La vraie question est donc celle posée implicitement par Galbraith : à quoi sert la science économique ? Un citoyen raisonnable répondrait que c’est une science de la société. L’économie doit donc servir le bien commun, aider à comprendre et à soigner les maux de la société : à notre époque, les inégalités sociales démesurées, la progression de la pauvreté dans les pays prétendument riches, la divergence de richesse maximale entre les grandes régions du monde (en 1900, le ratio de Pib par tête moyen entre les États-Unis et la Chine était 6, 5 ; en 2000, le ratio entre les États-Unis et l’Afrique subsaharienne était de 19), le chômage endémique, la destruction de l’environnement, les crises financières dévastatrices.

Il est pourtant clair que la plupart des économistes sont occupés à tout autre chose. En Occident, ils s’adonnent essentiellement à un discours de légitimation de la capture de la société par la finance au service d’une idéologie anglo-saxonne ultralibérale qui ne s’est pas imposée partout au même degré sur le plan politique, mais qui règne sans partage sur le plan académique. Cette idéologie se dissimule sous une prétention scientifique. L’économie serait radicalement distincte des autres modes de représentation de la société parce qu’elle se nourrit de chiffres. Or il est clair que les fondements du discours économique dominant, rationalité illimitée et coordination parfaite des marchés, ne sont pas des hypothèses de sciences expérimentales mais des dogmes qui échappent à la réfutabilité des thèses, qui est, selon Popper, le critère de la démarche scientifique1. Car comment maintenir ce paradigme lorsqu’on vit une crise systémique globale ?

La prétention de l’économie à être la science reine selon le dogme idéologique ultralibéral est mise en cause d’une manière plus fondamentale encore. Toute réflexion sur la société, si elle se veut à la fois signifiante et utile, ne peut échapper à la définition du bien commun. Elle implique nécessairement une position éthique explicite de la part des économistes. C’est au nom de l’éthique et pas de la vérité scientifique que les citoyens sont en droit de s’interroger sur les conflits d’intérêts dans lesquels baignent bien des économistes.

L’impossible extériorité de l’économie vis-à-vis des débats sur la société

Le marché pur et parfait est une idéologie indifférente à tout régime politique parce qu’il évacue toute préoccupation de répartition des richesses. Cette idéalisation du marché a seulement besoin d’un ordre juridique pour définir et valider les droits de propriété et pour garantir la sécurité des transactions. Cependant, il ne peut s’affranchir du problème du bien-être. Car comment légitimer un système économique s’il n’a pas pour finalité le bien-être de la population ? Or aucun économiste de bonne foi ne peut prétendre se dédouaner d’avoir un point de vue sur la justice sociale et de se conformer à ce point de vue, ou de spécifier pourquoi il n’y souscrit pas dans son activité professionnelle (complain or explain).
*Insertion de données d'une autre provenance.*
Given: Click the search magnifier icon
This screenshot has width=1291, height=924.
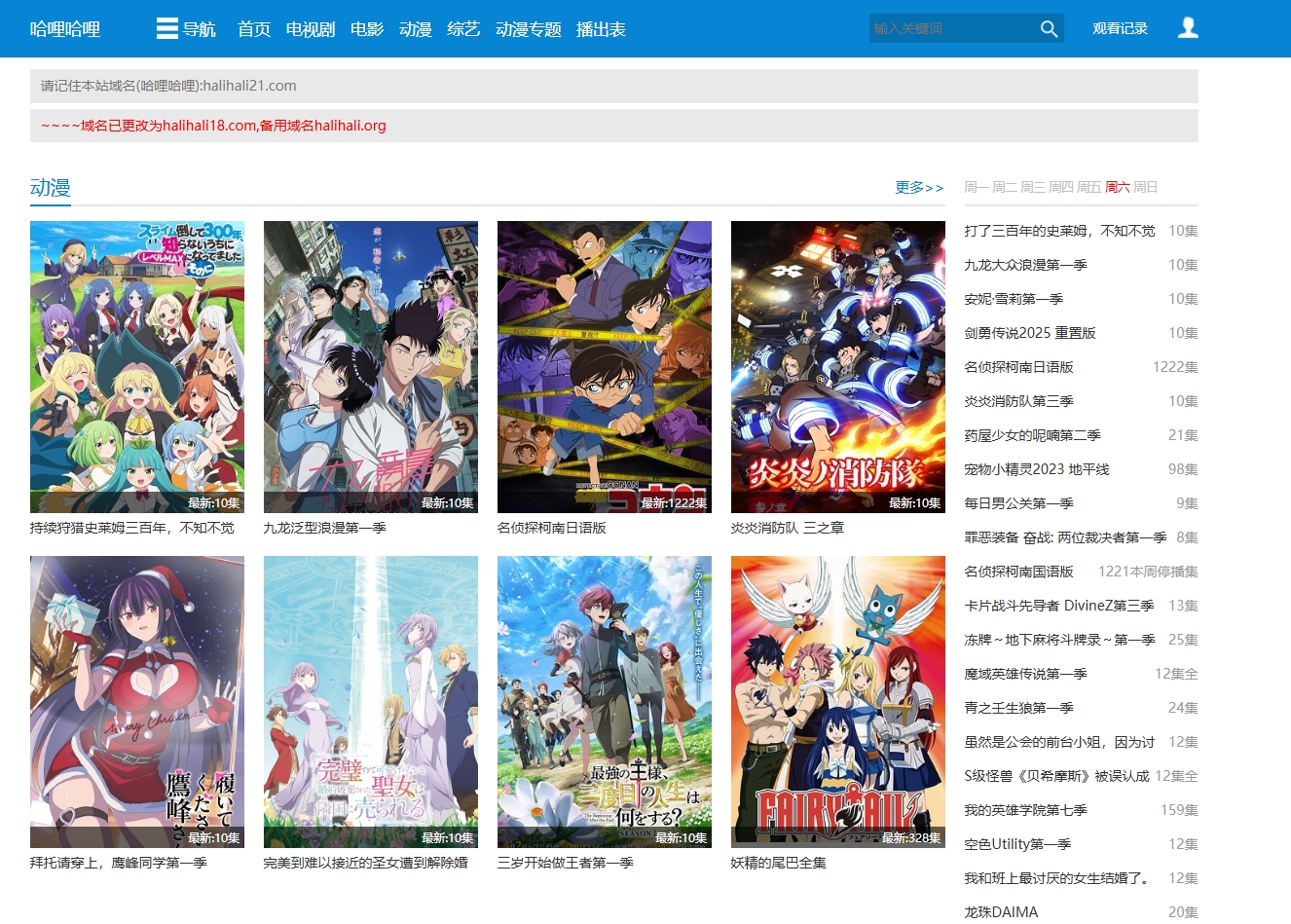Looking at the screenshot, I should tap(1049, 29).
Kenneth Arrow a, en effet, démontré que dans une société démocratique reposant sur l’économie de marchés, il n’existe aucune procédure de choix social qui ne soit arbitraire au regard des conditions minimales de cohérence des choix (théorème d’impossibilité). Cela résulte de l’impossibilité d’agréger de manière incontestable des préférences individuelles hétérogènes dans une fonction de bien-être social. C’est pourquoi les macroéconomistes préfèrent noyer le poisson dans des modèles d’équilibre général à agent unique représentatif.

Ce théorème n’a pas conduit les économistes dits « libéraux » à spécifier les conditions sociales qui pourraient les conduire sur la pente glissante d’avoir à choisir entre les types de sociétés reposant sur l’économie de marchés, mais régulant les marchés selon les principes éthiques dont elles se recommandent : une économie maximisant la richesse des riches sous prétexte de trickle down n’est pas la même chose qu’une économie sociale de marchés (ce que n’est plus l’Allemagne). Ils ont préféré l’indifférence aux problèmes de répartition en se réfugiant dans la « nouvelle économie de bien-être » qui s’en tient au critère de Pareto : une situation économique ne peut être proclamée supérieure à une autre que si elle accroît l’utilité d’au moins un individu sans détériorer celle des autres.

Cette position théorique est très confortable individuellement en ce qu’elle évite aux économistes de se prononcer sur les problèmes de répartition qui se posent en termes relatifs, comme sur les problèmes de pauvreté qui se posent en termes absolus. Mais elle est dangereuse collectivement, car elle fait tomber la « science économique » dans l’insignifiance ou dans la justification de l’injustice.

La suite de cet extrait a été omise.